**Aim:** Render the entries from the line with "nicely (250, 419)" to the line with "audiologists (662, 531)", both included, as a numbered list, skipping any blank lines.

Extracted data entries

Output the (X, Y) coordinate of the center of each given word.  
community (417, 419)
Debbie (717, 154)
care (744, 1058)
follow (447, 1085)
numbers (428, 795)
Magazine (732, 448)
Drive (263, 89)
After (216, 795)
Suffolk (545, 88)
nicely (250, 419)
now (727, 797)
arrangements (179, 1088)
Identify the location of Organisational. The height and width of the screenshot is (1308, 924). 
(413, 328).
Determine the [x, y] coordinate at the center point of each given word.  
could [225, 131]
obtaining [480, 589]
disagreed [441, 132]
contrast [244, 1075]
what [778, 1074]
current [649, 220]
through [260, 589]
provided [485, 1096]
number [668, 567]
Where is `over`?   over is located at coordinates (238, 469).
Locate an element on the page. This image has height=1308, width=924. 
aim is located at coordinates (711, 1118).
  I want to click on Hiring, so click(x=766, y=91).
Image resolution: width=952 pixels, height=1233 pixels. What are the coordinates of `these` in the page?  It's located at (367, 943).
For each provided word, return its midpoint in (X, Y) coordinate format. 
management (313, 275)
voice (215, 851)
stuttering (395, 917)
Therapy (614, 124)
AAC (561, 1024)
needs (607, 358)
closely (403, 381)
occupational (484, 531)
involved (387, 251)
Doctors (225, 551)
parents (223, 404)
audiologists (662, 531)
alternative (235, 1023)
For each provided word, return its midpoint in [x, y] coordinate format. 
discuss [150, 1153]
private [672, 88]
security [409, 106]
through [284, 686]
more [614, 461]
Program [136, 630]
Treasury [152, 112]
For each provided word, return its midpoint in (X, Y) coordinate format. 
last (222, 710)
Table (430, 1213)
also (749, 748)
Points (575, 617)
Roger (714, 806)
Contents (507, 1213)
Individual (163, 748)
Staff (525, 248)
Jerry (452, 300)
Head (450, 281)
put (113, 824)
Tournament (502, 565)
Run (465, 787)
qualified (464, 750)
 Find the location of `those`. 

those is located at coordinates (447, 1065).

**Solution to the exercise:**
1. nicely (250, 419)
2. now (727, 797)
3. arrangements (179, 1088)
4. Identify the location of Organisational. The height and width of the screenshot is (1308, 924). 
5. (413, 328).
6. Determine the [x, y] coordinate at the center point of each given word.  
7. could [225, 131]
8. obtaining [480, 589]
9. disagreed [441, 132]
10. contrast [244, 1075]
11. what [778, 1074]
12. current [649, 220]
13. through [260, 589]
14. provided [485, 1096]
15. number [668, 567]
16. Where is `over`?   over is located at coordinates (238, 469).
17. Locate an element on the page. This image has height=1308, width=924. 
18. aim is located at coordinates (711, 1118).
19.   I want to click on Hiring, so click(x=766, y=91).
20. Image resolution: width=952 pixels, height=1233 pixels. What are the coordinates of `these` in the page?  It's located at (367, 943).
21. For each provided word, return its midpoint in (X, Y) coordinate format. 
22. management (313, 275)
23. voice (215, 851)
24. stuttering (395, 917)
25. Therapy (614, 124)
26. AAC (561, 1024)
27. needs (607, 358)
28. closely (403, 381)
29. occupational (484, 531)
30. involved (387, 251)
31. Doctors (225, 551)
32. parents (223, 404)
33. audiologists (662, 531)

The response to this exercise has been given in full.